Lukas told his uncle all he knew, carefully missing out his own connection to the culprits. But when he had exhausted the tale of his adventure in the city centre, and Hlava’s lurid fate, they fell into an uneasy silence. Anselmus shook his head. ‘Only this Hlava could have saved us. And now he’s dead.’ There was something else he wanted to say. ‘Lukas, I always wanted a son, someone to whom I could pass on my craft, but God gave me a daughter – kind and dutiful, but one with no interest in reading and writing, or even conversation. So when you came I tried to raise you as my son. You have kept me company, good company, and been a worthy student, and although you did a terrible wrong you redeemed yourself when you took poison to save my sister. But you know, what upsets me, what I really can’t forget, is that you repaid my taking you to the Cabinet, a place so few have been privileged to see, by stealing the timepiece. We went three or four times. When did you take it? What was I doing at that time? It haunts me.’
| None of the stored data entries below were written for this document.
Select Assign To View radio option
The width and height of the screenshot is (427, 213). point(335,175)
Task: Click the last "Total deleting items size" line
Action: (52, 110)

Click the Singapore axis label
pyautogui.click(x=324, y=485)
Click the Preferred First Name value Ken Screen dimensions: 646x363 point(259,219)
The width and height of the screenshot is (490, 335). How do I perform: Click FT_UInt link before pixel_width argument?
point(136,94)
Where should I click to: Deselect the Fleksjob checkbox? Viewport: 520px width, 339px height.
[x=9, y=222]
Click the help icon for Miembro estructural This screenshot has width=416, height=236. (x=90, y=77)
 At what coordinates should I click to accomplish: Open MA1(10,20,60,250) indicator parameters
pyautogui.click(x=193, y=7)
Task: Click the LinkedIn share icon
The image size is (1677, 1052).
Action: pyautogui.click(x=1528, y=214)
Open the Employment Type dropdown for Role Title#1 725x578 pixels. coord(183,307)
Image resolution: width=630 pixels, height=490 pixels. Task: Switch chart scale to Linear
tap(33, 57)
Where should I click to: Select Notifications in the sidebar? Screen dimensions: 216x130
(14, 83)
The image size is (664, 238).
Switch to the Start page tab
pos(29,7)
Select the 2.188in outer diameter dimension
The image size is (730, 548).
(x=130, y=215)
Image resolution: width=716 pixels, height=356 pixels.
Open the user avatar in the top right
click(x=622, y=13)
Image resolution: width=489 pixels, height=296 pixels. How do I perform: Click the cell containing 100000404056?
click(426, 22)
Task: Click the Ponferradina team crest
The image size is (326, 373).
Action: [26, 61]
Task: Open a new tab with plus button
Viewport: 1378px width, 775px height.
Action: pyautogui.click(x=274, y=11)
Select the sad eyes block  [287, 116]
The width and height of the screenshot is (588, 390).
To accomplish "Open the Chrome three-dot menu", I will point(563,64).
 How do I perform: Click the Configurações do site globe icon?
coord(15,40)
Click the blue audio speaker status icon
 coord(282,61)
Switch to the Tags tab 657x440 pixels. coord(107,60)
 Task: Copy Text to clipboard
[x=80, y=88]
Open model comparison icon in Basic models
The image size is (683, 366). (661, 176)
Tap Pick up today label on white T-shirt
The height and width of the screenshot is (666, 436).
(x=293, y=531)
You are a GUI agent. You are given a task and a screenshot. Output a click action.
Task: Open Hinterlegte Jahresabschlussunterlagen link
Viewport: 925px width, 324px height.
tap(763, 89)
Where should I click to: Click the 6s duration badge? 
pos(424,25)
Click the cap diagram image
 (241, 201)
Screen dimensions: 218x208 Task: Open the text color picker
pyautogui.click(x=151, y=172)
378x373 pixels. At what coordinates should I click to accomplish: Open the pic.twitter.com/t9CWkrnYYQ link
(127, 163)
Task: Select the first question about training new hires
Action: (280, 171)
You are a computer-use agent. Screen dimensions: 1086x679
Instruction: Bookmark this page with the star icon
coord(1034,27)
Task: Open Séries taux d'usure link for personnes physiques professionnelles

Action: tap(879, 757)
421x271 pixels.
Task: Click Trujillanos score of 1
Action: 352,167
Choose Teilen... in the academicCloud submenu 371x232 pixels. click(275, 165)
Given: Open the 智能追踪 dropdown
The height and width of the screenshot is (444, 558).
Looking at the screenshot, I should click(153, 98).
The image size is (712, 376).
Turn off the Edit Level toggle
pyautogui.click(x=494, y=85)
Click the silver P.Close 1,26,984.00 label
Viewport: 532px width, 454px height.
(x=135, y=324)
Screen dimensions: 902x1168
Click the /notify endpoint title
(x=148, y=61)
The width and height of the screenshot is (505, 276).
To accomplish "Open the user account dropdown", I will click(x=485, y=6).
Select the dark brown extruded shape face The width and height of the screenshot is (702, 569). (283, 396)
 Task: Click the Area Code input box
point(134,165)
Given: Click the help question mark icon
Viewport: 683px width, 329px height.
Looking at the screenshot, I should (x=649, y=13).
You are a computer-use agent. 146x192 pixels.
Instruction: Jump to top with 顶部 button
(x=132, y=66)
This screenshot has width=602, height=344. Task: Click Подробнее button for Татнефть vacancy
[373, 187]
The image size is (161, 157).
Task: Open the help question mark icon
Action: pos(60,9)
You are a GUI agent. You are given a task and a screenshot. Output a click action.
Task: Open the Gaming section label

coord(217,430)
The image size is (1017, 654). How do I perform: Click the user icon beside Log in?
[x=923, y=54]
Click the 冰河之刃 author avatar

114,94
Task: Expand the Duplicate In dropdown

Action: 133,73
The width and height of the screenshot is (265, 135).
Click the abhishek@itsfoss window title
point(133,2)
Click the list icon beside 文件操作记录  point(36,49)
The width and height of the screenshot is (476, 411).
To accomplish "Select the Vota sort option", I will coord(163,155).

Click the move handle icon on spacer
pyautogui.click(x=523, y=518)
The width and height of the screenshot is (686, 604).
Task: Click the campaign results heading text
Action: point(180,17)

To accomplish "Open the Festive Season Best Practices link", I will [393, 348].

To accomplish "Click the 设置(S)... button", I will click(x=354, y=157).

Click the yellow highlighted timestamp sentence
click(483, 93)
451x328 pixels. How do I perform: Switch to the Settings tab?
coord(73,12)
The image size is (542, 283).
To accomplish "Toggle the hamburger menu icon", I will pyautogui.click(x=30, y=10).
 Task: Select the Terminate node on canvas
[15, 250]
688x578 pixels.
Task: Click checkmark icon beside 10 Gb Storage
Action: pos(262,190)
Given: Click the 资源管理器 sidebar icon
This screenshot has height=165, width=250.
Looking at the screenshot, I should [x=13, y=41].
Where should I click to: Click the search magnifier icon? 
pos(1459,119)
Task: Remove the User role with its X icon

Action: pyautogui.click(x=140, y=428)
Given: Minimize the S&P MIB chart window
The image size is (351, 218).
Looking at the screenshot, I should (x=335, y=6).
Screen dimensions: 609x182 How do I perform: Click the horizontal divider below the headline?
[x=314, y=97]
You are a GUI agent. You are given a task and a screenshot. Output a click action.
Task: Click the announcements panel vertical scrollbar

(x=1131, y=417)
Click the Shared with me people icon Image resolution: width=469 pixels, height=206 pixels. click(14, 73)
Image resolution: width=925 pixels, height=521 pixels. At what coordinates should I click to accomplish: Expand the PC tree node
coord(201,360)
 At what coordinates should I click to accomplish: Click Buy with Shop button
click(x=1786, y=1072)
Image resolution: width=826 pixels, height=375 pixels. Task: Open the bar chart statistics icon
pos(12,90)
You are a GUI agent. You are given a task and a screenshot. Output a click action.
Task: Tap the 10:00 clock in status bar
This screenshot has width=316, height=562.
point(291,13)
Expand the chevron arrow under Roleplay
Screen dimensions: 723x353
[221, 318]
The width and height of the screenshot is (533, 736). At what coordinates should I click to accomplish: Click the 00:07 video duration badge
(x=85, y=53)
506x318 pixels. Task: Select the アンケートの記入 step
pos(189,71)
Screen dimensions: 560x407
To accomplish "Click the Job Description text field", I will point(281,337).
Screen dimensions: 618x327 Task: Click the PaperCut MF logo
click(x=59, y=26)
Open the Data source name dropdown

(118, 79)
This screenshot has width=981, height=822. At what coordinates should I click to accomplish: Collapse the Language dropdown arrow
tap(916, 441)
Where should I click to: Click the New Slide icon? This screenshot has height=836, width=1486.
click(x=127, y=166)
Lukas felt compelled to tell his uncle the truth. ‘I went there myself, with Celestina. It was another wicked thing I should never have done, but I wanted her to like me.’

He expected Anselmus to be angry. Instead he looked sad. Lukas wanted to cry. ‘I’m sorry, Uncle. You have been so kind to me and I have not deserved it.’

‘Did she encourage you to take it?’ He sounded hopeful – plainly he wanted to feel Lukas had been tempted.

But Lukas had lied enough. ‘No. She would have been horrified to see me steal from the Cabinet. I took it while she was distracted by something else.’

Anselmus put a hand on his shoulder. ‘I blame myself for your ill behaviour. I should have known you would want to find company your own age . . . have a life away from your stuffy old uncle. I should have made more of an effort to find you some suitable friends.’

Then he said, ‘I took Otka’s mother to the Cabinet too, in secret, when I was a young man. To try to impress her. It worked.’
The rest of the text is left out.